> _PROVIDED ENTRIES_:
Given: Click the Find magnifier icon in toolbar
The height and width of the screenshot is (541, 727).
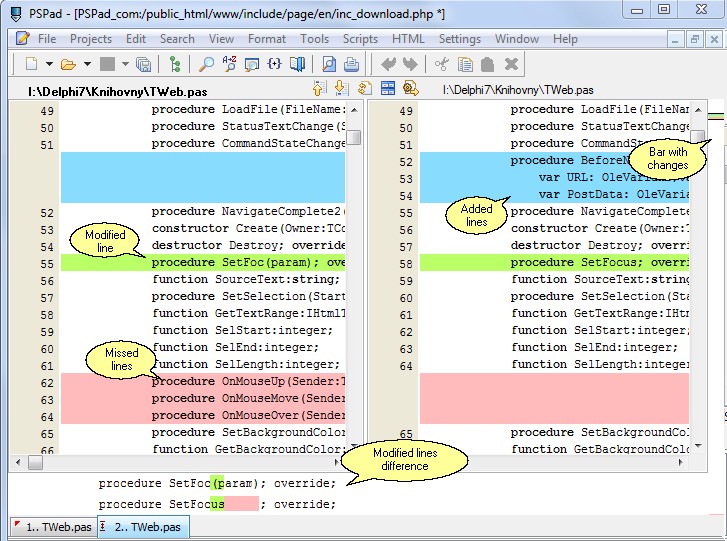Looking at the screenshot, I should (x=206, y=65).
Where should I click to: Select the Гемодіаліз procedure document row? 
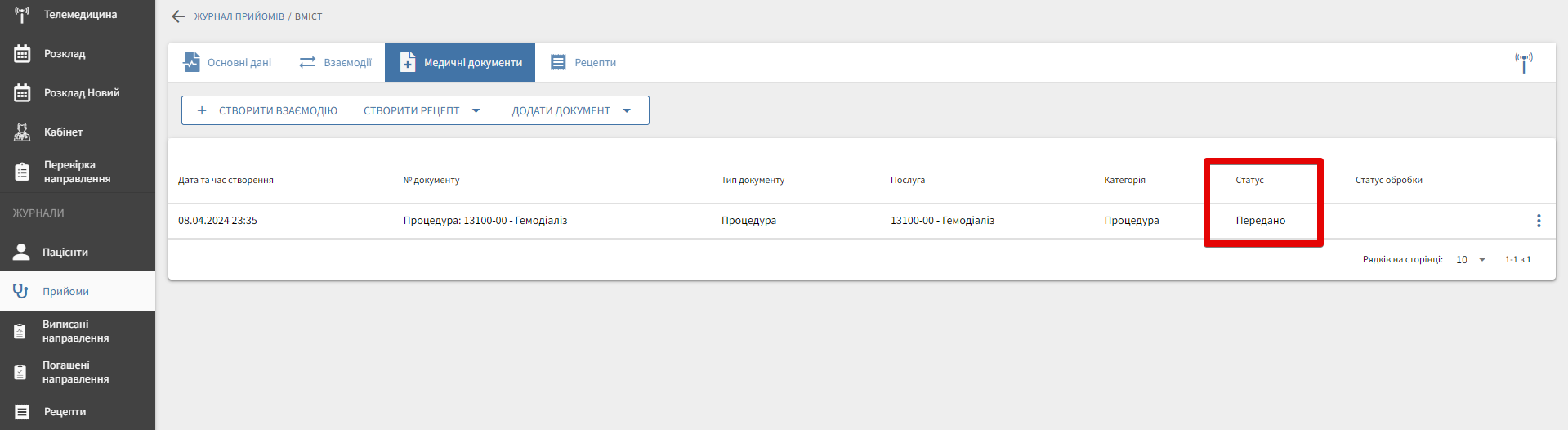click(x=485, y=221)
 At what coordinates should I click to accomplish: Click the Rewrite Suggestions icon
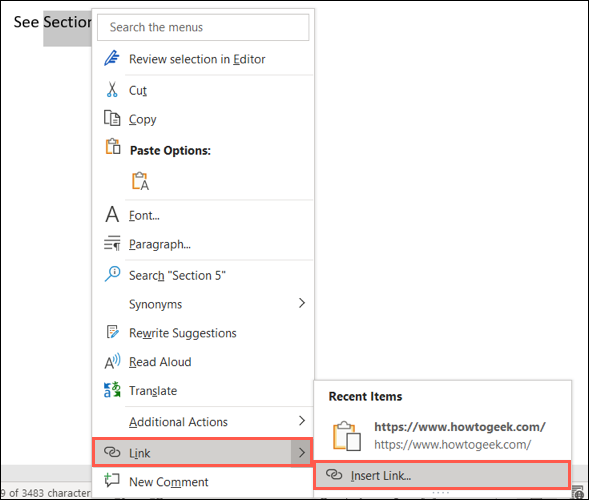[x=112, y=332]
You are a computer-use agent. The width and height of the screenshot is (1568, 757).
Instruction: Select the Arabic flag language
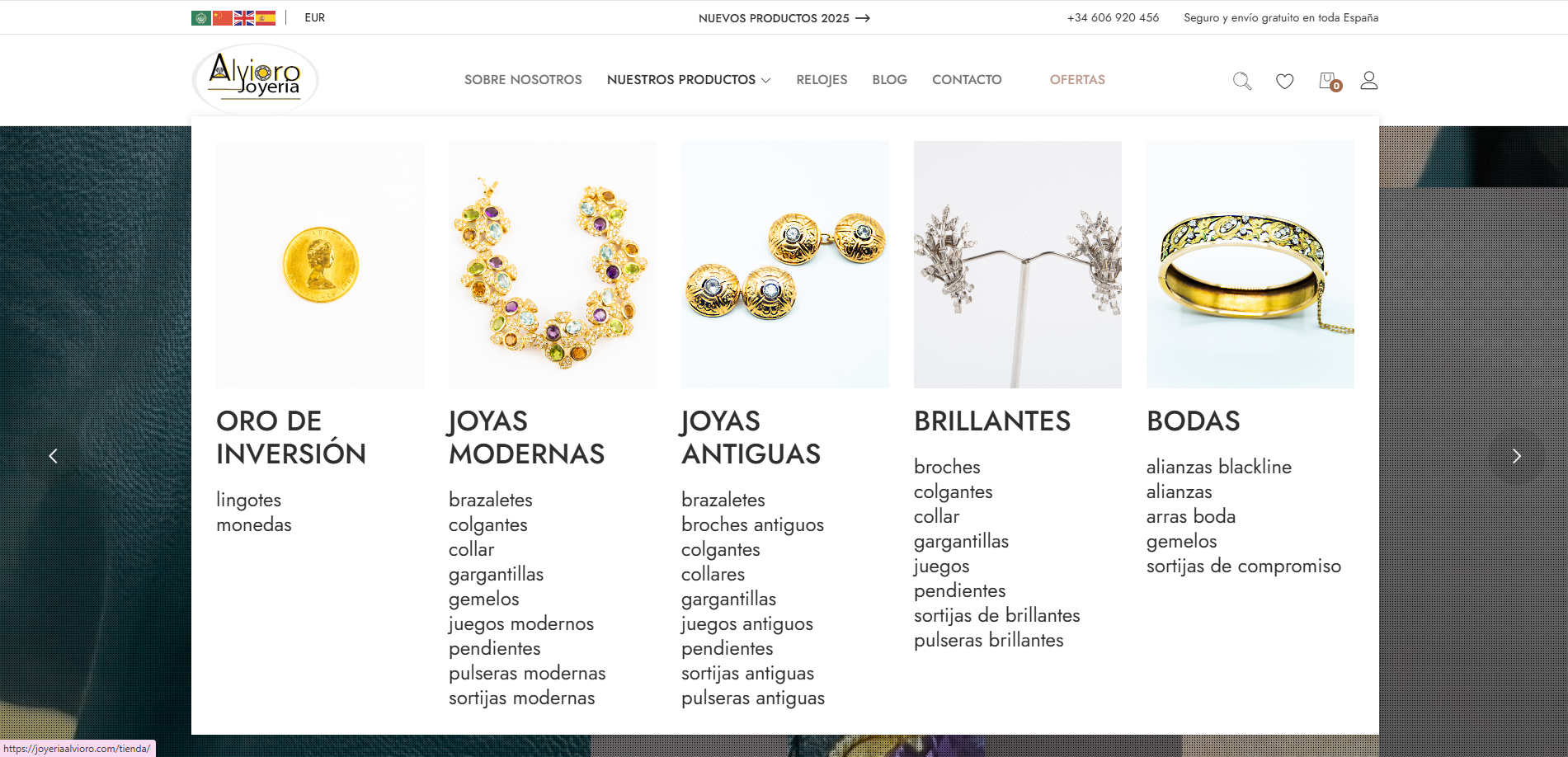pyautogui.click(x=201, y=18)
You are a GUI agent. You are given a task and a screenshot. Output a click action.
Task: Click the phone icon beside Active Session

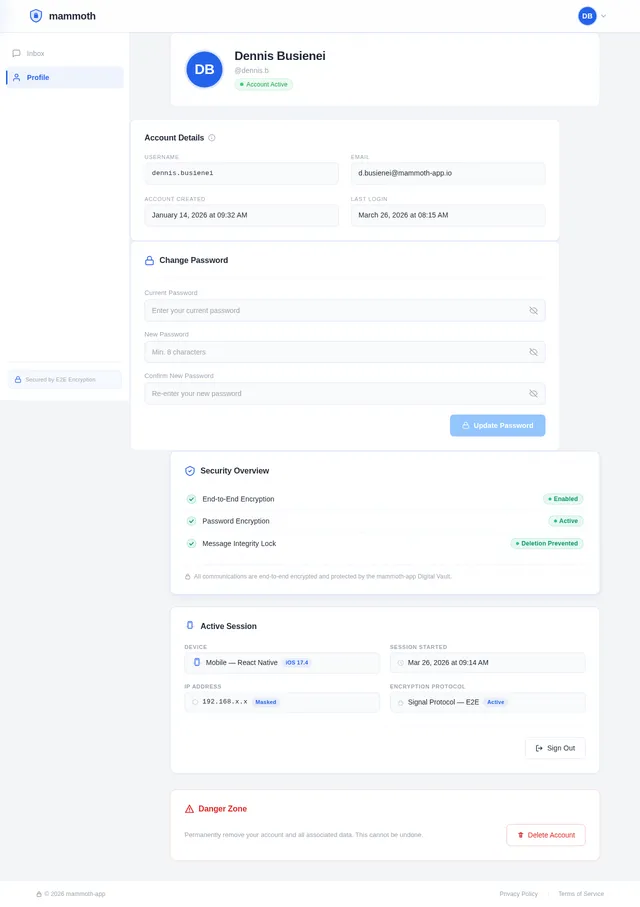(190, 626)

> _TASK GOAL_: Rewrite all of the data above, replacing every occurrence of "icon" with "button" and leaving everything else unchanged. Omit the pictures.

> _EXERCISE ANSWER_:
Given: Click the Find magnifier button in toolbar
The height and width of the screenshot is (541, 727).
Looking at the screenshot, I should (x=206, y=65).
Where should I click to: Select the Гемодіаліз procedure document row? 
click(x=485, y=221)
 At what coordinates should I click to accomplish: Click the Rewrite Suggestions button
[x=112, y=332]
You are a computer-use agent. The width and height of the screenshot is (1568, 757).
Instruction: Select the Arabic flag language
pyautogui.click(x=201, y=18)
You are a GUI agent. You are given a task and a screenshot. Output a click action.
Task: Click the phone button beside Active Session

(190, 626)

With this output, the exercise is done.